Records supplied:
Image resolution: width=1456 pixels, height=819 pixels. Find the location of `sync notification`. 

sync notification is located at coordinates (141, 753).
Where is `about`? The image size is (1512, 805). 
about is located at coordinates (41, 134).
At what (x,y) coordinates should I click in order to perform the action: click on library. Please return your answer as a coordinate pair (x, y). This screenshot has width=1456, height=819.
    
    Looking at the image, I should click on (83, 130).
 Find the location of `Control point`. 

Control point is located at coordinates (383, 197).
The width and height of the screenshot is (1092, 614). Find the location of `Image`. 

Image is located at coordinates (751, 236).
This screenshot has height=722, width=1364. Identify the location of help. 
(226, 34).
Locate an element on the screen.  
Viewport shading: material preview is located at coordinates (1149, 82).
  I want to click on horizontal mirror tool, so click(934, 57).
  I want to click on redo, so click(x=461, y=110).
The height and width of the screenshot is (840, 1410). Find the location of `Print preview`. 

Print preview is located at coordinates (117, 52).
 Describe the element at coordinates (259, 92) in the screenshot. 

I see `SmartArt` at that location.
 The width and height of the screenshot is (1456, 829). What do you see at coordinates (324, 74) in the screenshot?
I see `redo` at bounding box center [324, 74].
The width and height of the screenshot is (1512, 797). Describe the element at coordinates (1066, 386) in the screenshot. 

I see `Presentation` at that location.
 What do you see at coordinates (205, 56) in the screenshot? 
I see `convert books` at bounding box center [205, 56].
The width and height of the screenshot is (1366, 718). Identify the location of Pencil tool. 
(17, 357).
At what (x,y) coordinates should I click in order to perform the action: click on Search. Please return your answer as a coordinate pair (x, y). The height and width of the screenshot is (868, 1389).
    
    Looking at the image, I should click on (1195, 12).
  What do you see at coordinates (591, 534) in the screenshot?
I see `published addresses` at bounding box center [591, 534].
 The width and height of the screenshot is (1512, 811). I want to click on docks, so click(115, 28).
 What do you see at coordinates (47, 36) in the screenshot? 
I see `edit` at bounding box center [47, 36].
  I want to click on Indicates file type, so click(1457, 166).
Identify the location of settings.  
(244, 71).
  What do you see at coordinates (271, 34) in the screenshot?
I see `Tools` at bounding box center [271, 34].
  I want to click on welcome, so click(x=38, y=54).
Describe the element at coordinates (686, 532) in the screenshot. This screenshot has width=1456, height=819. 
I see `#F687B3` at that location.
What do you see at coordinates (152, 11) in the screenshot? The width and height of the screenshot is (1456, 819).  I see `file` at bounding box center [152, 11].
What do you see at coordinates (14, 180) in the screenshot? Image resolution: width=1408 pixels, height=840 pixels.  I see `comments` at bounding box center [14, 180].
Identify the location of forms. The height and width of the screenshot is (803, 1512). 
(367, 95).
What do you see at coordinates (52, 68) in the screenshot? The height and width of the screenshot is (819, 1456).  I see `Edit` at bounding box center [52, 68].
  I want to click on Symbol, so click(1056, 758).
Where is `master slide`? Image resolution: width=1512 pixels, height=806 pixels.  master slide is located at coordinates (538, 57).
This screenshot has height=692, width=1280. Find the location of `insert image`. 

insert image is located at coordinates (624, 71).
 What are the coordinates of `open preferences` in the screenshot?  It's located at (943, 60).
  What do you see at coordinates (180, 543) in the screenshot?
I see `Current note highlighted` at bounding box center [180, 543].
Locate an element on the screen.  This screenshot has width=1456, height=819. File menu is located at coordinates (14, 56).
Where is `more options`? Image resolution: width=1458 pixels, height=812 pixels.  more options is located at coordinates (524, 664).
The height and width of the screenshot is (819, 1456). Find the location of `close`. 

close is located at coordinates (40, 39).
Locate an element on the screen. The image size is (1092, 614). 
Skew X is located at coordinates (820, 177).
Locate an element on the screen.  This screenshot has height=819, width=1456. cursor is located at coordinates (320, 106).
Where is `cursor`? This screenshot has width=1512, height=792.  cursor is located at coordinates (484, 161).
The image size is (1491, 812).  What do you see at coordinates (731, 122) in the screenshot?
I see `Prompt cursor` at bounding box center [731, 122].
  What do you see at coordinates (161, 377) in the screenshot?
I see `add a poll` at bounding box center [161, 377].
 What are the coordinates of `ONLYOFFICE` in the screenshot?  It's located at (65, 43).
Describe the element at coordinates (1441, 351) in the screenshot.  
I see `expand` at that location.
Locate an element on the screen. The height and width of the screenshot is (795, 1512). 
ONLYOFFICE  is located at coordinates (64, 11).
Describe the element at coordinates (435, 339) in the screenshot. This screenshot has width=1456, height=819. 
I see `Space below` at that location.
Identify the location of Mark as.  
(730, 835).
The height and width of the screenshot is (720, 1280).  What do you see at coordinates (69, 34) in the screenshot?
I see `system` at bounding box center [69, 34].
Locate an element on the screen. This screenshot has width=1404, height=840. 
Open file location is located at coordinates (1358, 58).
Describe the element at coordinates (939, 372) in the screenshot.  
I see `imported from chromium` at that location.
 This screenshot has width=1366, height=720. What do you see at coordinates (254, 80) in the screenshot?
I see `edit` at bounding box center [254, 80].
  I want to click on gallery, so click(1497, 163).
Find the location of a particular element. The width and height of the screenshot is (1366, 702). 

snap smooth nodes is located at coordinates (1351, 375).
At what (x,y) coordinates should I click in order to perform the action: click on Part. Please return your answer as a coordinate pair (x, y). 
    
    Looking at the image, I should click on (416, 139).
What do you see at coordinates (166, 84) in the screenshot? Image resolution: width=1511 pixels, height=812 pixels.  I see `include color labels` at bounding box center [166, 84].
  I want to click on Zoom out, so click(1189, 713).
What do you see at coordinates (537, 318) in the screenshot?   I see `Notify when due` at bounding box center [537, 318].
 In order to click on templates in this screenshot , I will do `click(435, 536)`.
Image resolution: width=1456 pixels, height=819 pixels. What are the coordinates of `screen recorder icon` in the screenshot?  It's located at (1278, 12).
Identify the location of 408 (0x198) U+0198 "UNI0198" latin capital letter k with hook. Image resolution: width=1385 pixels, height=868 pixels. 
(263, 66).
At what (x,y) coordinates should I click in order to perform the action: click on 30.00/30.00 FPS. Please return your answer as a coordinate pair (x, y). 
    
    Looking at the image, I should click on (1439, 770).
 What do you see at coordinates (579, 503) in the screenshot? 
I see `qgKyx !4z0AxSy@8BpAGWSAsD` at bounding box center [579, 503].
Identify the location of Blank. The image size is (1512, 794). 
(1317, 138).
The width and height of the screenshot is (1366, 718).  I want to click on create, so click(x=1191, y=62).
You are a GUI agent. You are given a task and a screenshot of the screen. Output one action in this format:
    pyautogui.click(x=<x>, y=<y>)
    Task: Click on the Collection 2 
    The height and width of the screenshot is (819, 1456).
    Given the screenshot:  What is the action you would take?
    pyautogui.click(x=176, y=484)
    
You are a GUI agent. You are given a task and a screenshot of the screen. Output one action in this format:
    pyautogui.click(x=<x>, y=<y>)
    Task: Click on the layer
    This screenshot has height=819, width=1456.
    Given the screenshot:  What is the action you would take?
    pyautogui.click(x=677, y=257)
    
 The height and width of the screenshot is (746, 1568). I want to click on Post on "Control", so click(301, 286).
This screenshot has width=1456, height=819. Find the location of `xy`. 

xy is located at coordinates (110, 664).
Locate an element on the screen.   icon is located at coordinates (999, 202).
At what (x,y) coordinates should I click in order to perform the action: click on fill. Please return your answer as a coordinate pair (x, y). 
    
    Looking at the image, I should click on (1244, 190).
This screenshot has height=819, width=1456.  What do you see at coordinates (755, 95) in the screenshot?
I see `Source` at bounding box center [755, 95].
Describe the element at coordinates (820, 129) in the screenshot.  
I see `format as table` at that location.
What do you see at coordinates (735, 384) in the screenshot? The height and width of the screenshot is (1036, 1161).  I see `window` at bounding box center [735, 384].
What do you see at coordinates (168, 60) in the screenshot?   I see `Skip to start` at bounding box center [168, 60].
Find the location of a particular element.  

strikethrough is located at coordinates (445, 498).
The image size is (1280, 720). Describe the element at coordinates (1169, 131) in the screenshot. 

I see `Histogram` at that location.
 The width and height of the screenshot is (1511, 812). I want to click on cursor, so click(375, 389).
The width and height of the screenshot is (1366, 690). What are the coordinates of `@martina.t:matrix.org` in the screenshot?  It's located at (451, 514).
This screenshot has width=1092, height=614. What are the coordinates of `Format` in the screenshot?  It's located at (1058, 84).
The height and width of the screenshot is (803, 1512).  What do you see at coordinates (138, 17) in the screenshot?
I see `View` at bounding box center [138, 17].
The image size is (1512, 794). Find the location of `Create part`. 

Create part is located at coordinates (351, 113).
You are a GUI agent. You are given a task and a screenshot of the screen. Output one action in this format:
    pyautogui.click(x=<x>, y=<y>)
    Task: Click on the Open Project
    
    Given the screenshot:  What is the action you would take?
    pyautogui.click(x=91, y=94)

Directions for this task:
Can you put the lines of the records, from the one containing "Identify the location of Mark as." through the one containing "I want to click on Zoom", into a JSON list of strings with one string per line and blank lines omitted?

Solved problem:
[
  "Identify the location of Mark as.  ",
  "(730, 835).",
  "The height and width of the screenshot is (720, 1280).  What do you see at coordinates (69, 34) in the screenshot?",
  "I see `system` at bounding box center [69, 34].",
  "Locate an element on the screen. This screenshot has width=1404, height=840. ",
  "Open file location is located at coordinates (1358, 58).",
  "Describe the element at coordinates (939, 372) in the screenshot.  ",
  "I see `imported from chromium` at that location.",
  " This screenshot has width=1366, height=720. What do you see at coordinates (254, 80) in the screenshot?",
  "I see `edit` at bounding box center [254, 80].",
  "  I want to click on gallery, so click(1497, 163).",
  "Find the location of a particular element. The width and height of the screenshot is (1366, 702). ",
  "snap smooth nodes is located at coordinates (1351, 375).",
  "At what (x,y) coordinates should I click in order to perform the action: click on Part. Please return your answer as a coordinate pair (x, y). ",
  "    Looking at the image, I should click on (416, 139).",
  "What do you see at coordinates (166, 84) in the screenshot? Image resolution: width=1511 pixels, height=812 pixels.  I see `include color labels` at bounding box center [166, 84].",
  "  I want to click on Zoom out, so click(1189, 713)."
]